The line’s developer estimated $129 million annually in property and income taxes.

Energy Transfer Partners (ETP), the company constructing the DAPL, expects the highly-publicized pipeline to be completed by mid-March. The line will shuttle 500,000 barrels of Bakken oil from the Dakotas to Illinois once completed.

Activists and Standing Rock Sioux members have used the legal system and demonstrations to stymie the pipeline’s construction. They claim the line would harm the tribe’s only source of drinking water and potentially desecrate the tribe’s sacred sites.

Most of the demonstrations petered out after former President Barack Obama scuttled the line in December, citing a need to re-examine the project’s environmental impact. But opposition ratcheted back up after the Trump administration overturned Obama’s rejection.

Obama’s decision ultimately cost ETP nearly $20 million every day the project remained on the shelf.

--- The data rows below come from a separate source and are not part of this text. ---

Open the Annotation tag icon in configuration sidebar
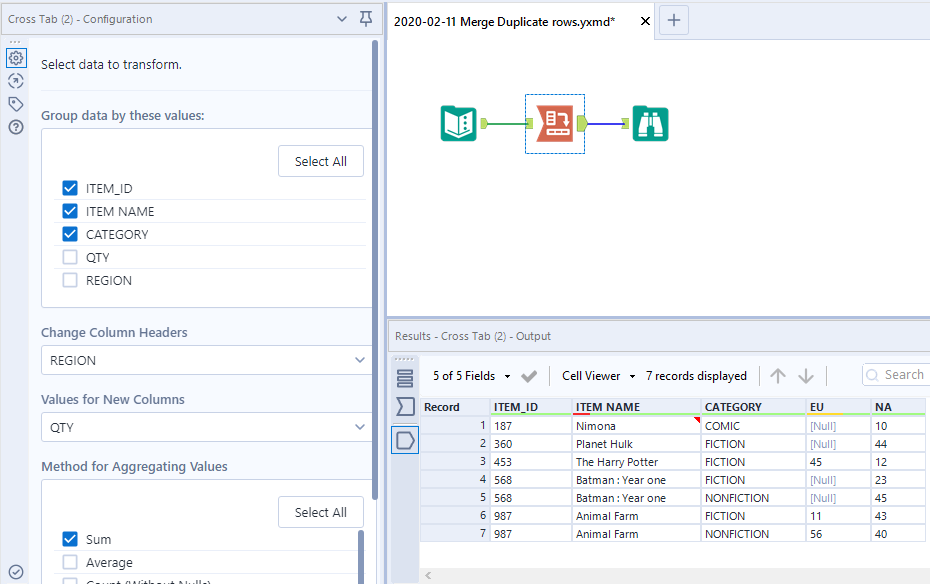The width and height of the screenshot is (930, 584). [x=16, y=104]
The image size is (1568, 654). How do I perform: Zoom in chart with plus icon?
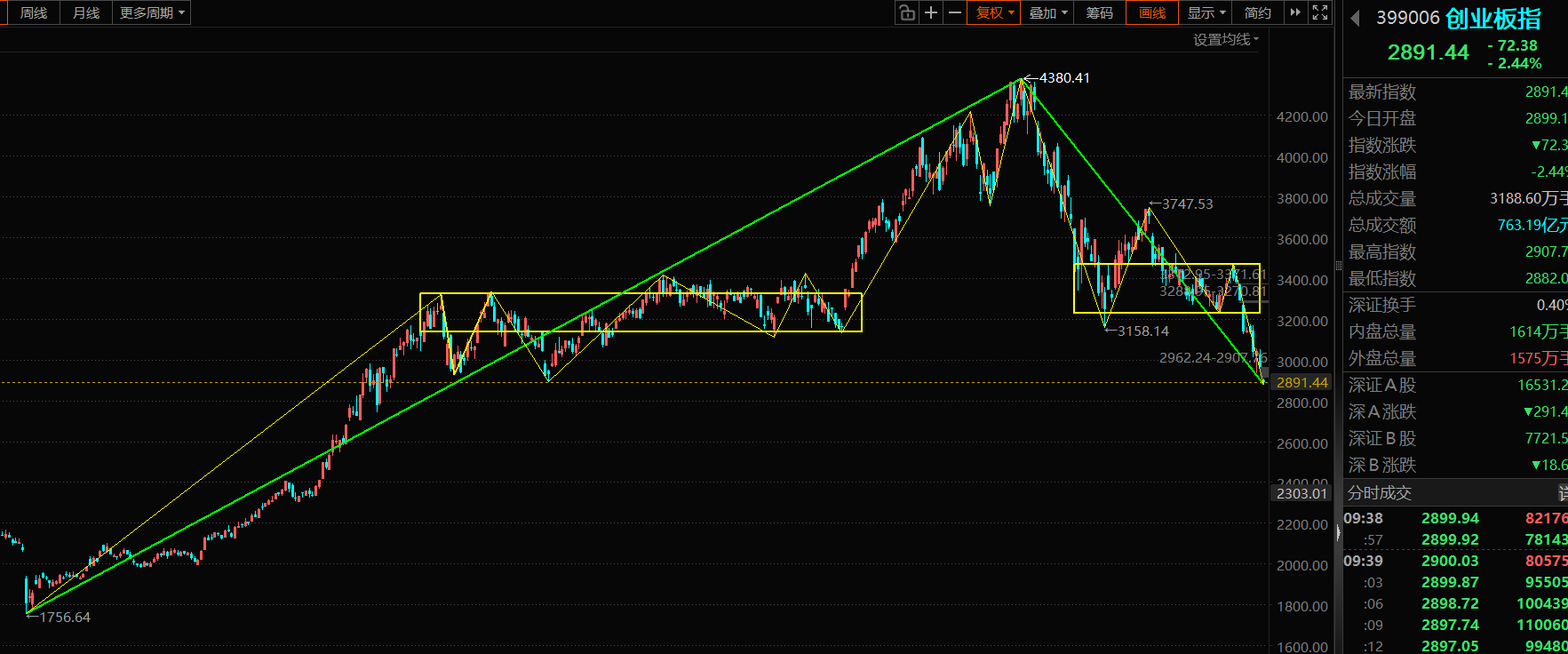[x=931, y=12]
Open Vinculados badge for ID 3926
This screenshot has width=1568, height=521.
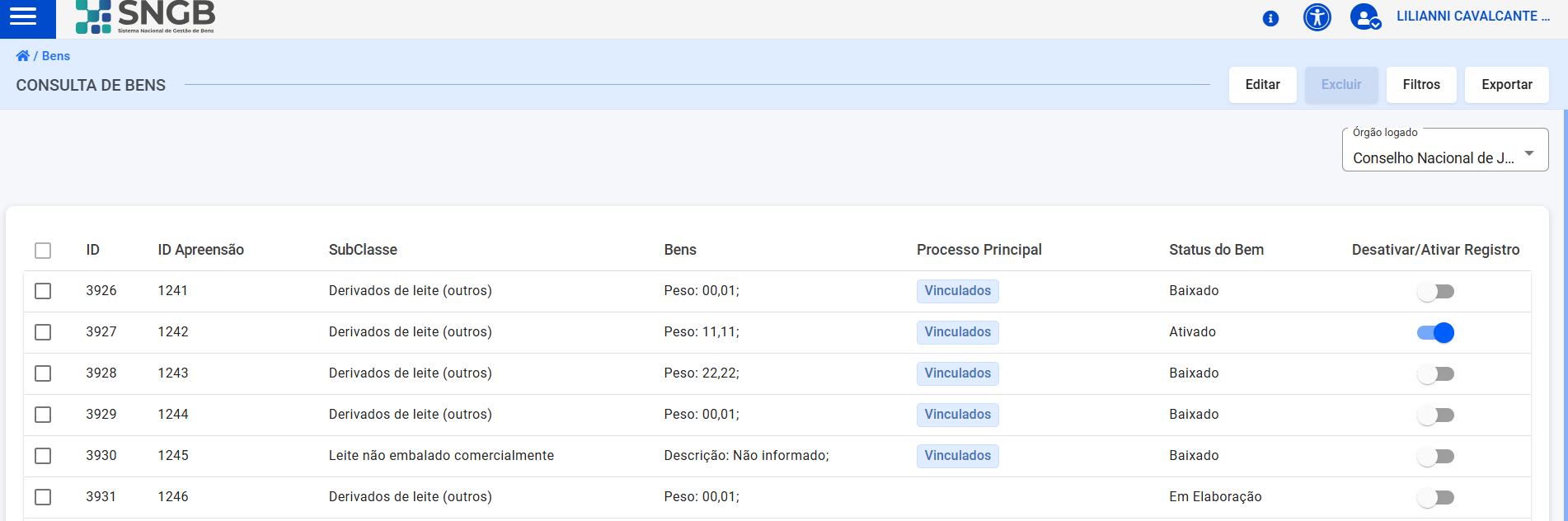957,291
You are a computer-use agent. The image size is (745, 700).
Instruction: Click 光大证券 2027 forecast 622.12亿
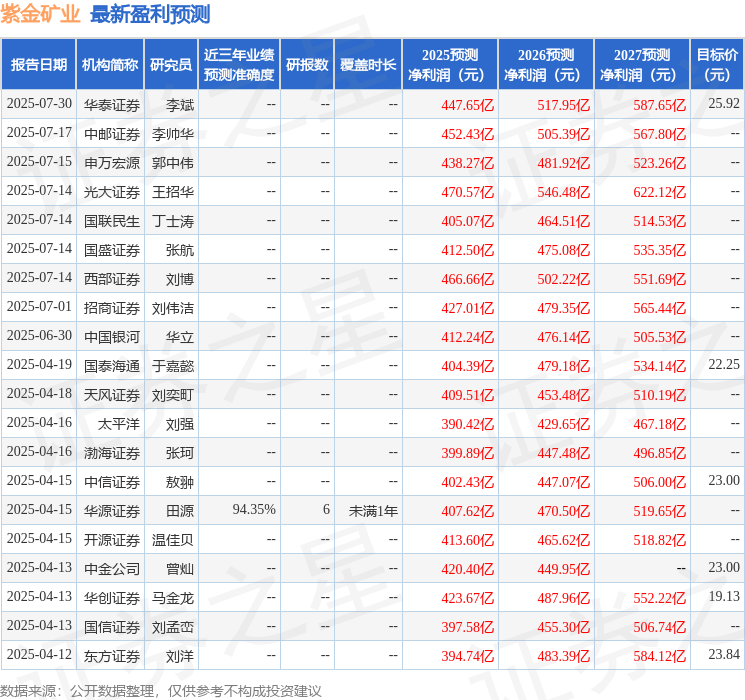click(x=659, y=192)
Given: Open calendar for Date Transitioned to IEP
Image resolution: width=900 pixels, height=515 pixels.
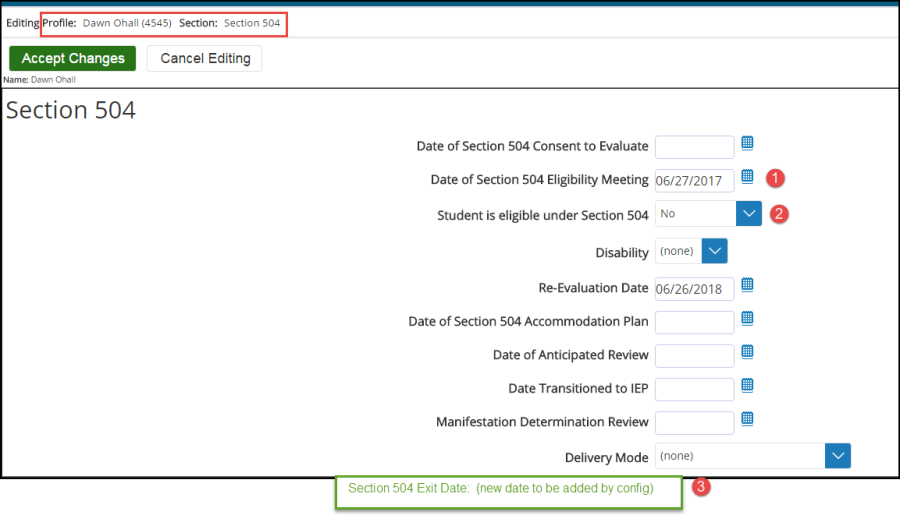Looking at the screenshot, I should [747, 386].
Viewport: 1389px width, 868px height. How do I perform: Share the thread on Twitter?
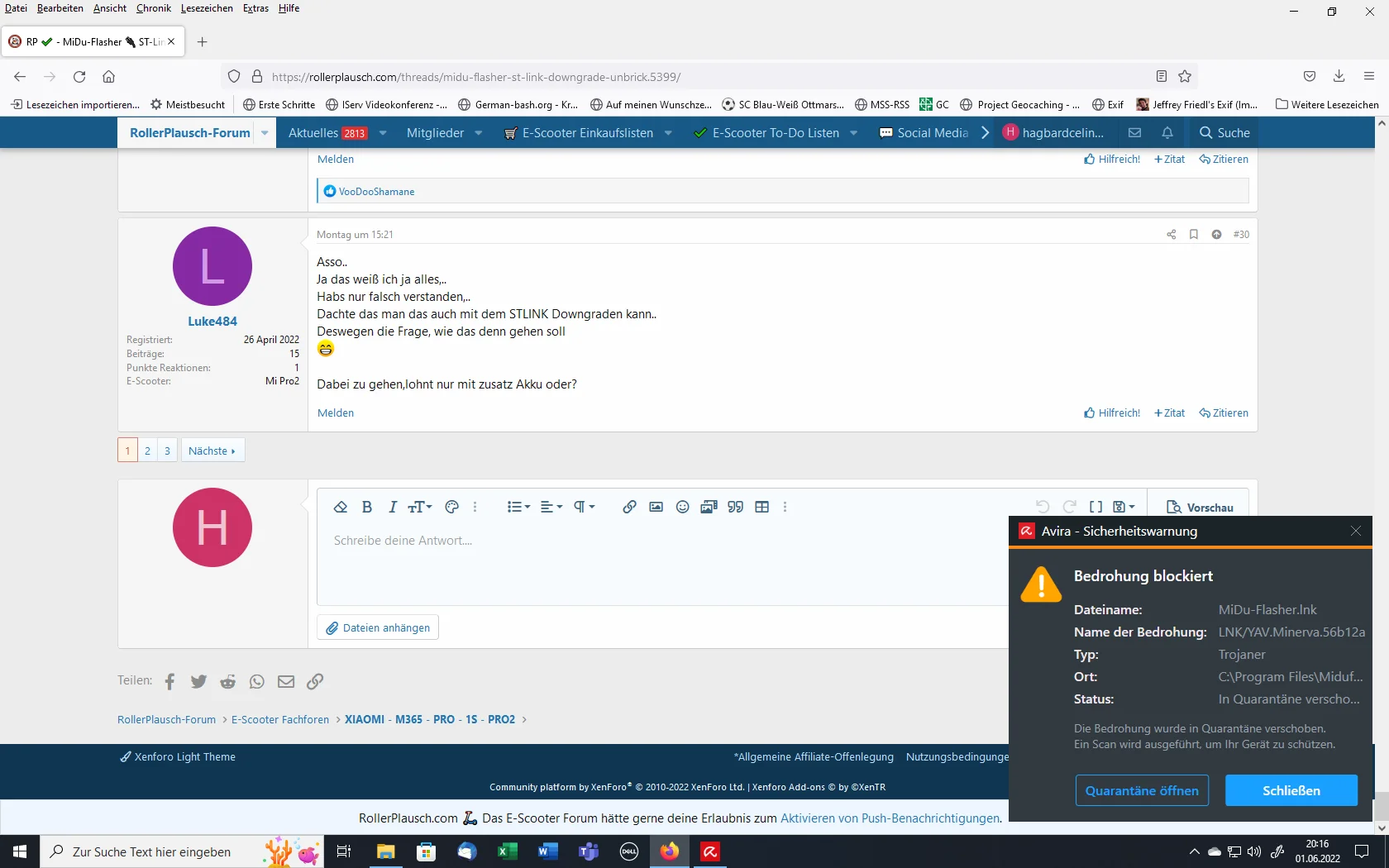point(198,681)
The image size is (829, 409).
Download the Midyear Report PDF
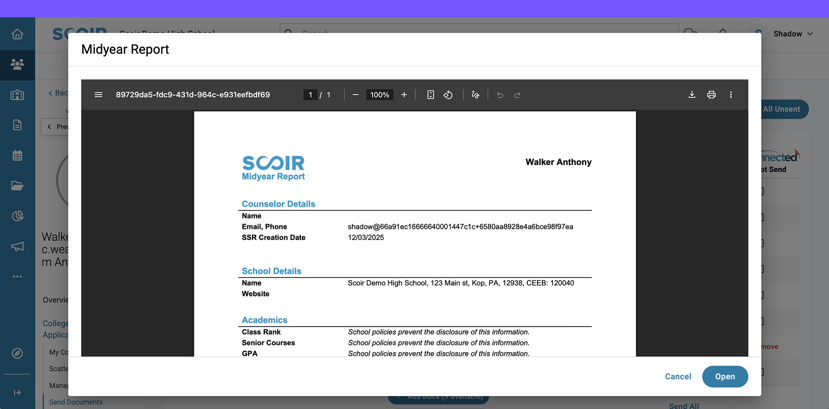tap(691, 95)
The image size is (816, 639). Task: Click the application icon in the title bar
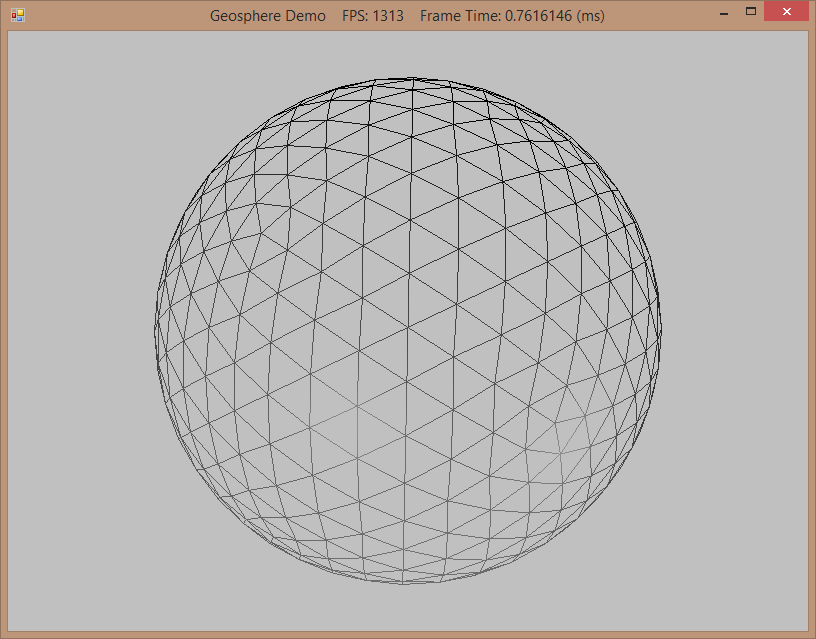point(17,16)
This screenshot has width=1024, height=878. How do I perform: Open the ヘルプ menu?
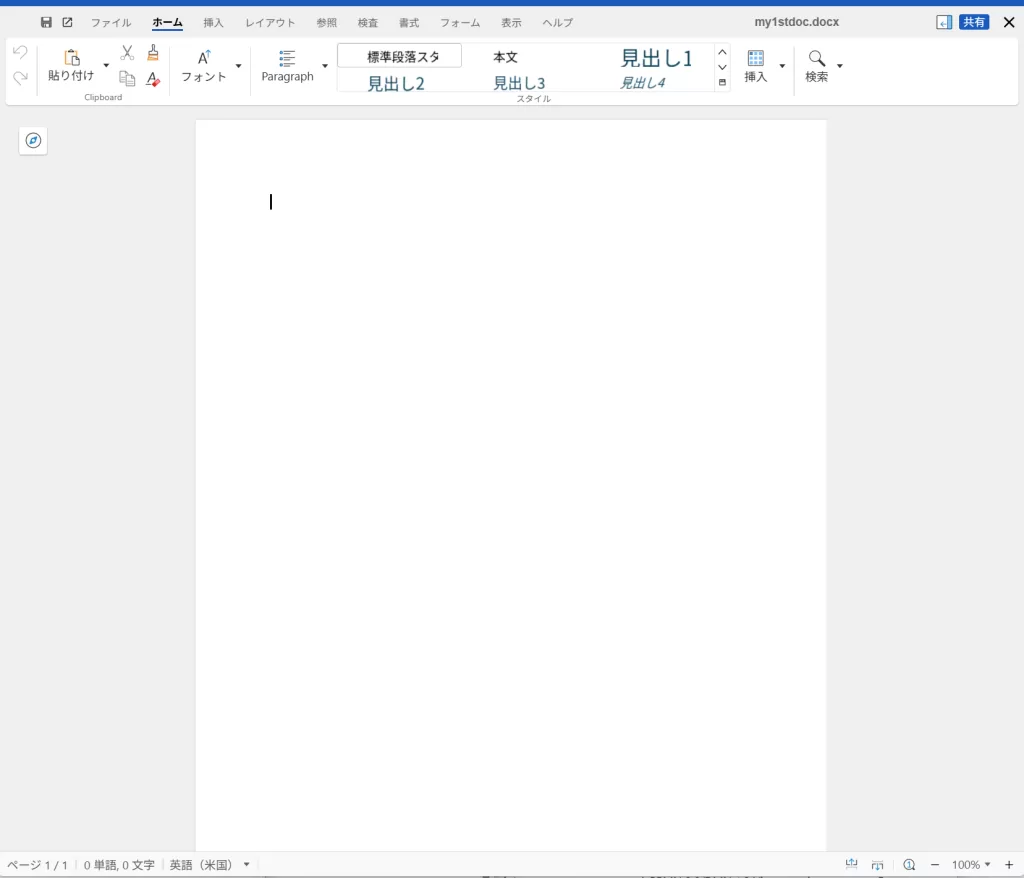pos(556,22)
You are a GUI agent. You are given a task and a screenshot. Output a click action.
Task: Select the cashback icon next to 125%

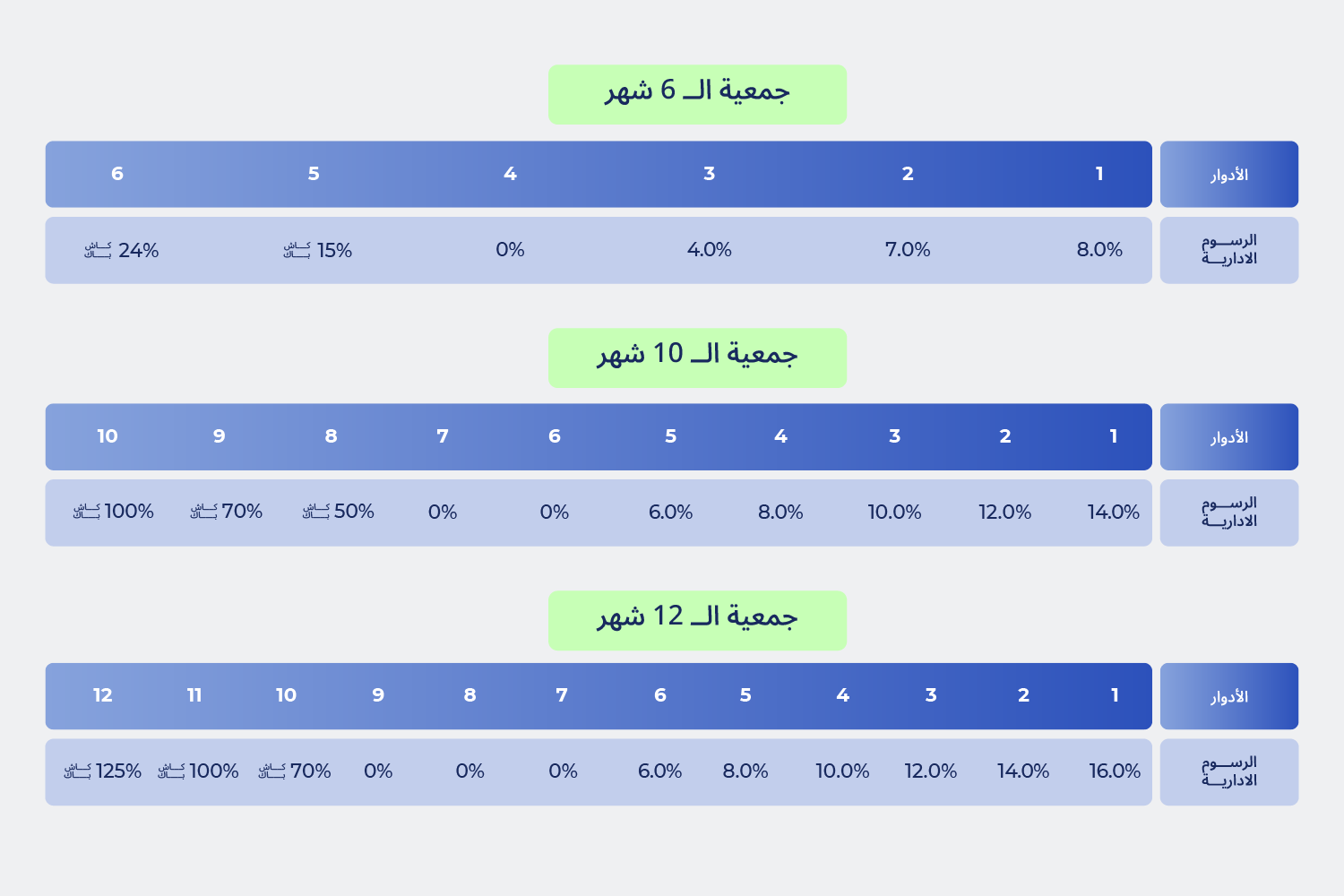point(77,771)
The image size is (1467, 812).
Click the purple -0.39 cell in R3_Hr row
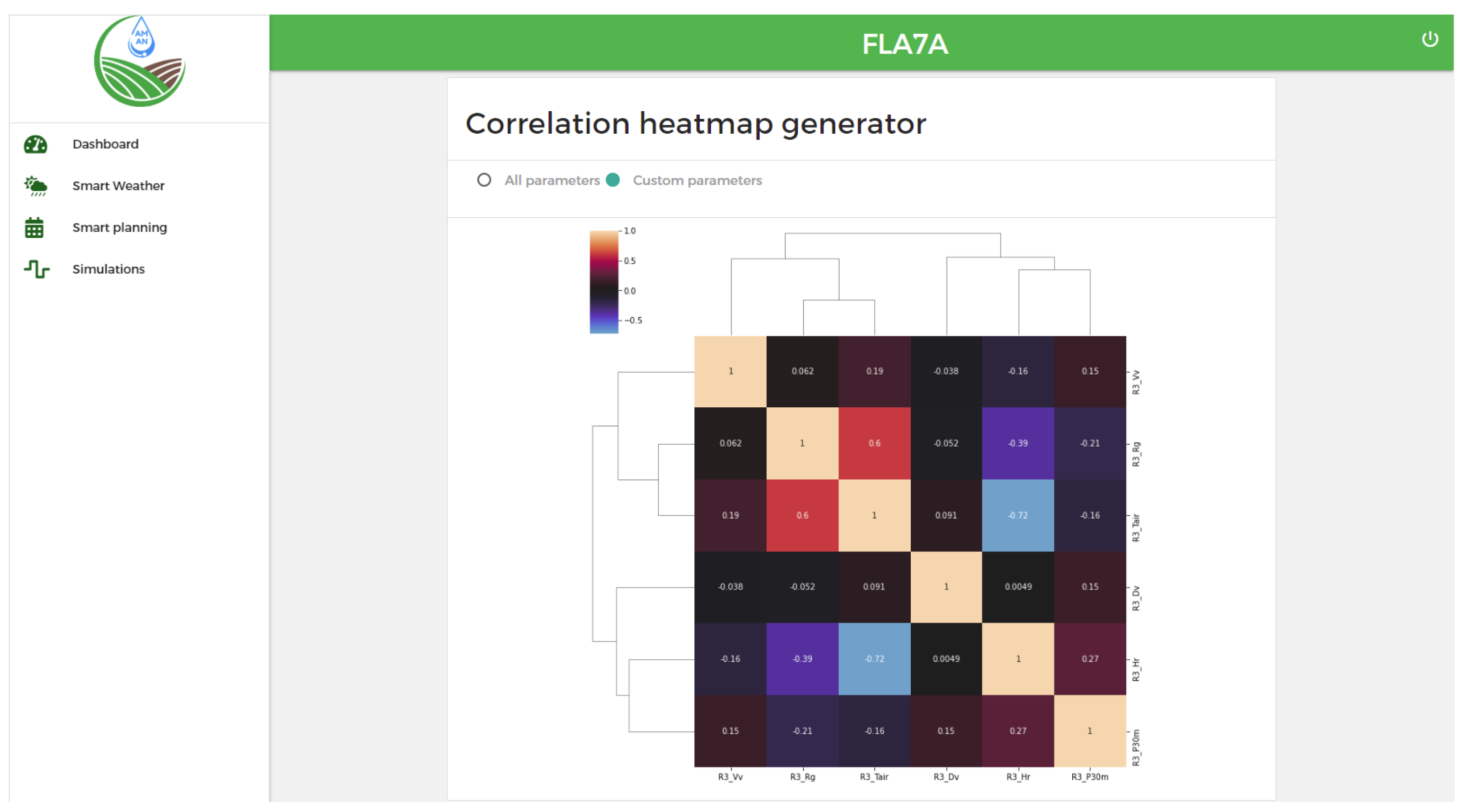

The state’s Republican governor supports the DAPL despite opposition from American Indian tribes. North Dakota has suffered from dwindling tax revenues in recent years.

“The amount of the windfall to the state doesn’t surprise me at all,” Payu Harris, an activist and pipeline opponent, told reporters. “That’s why the state of North Dakota expended the resources they did.”

North Dakota is the second-biggest oil producer in the United States, but its geographical location is far from any major oil markets.

The state was forced to lower its tax on each barrel to stay competitive with Texas, the largest oil producer in the country.

Recent reports indicate location could be the least of North Dakota’s problems.

One report in November, for instance, suggests the controversial pipeline could fall flat because of a glut of pipelines in North Dakota’s Bakken region. Low oil prices won’t help matters much either.

A dramatic uptick in U.S. production has contributed to a global collapse in the price of oil. The price of a barrel of oil was has plummeted from $104.95 in 2014 to $45.24 per barrel two years later. The average oil price over that two-year period is $43 per barrel.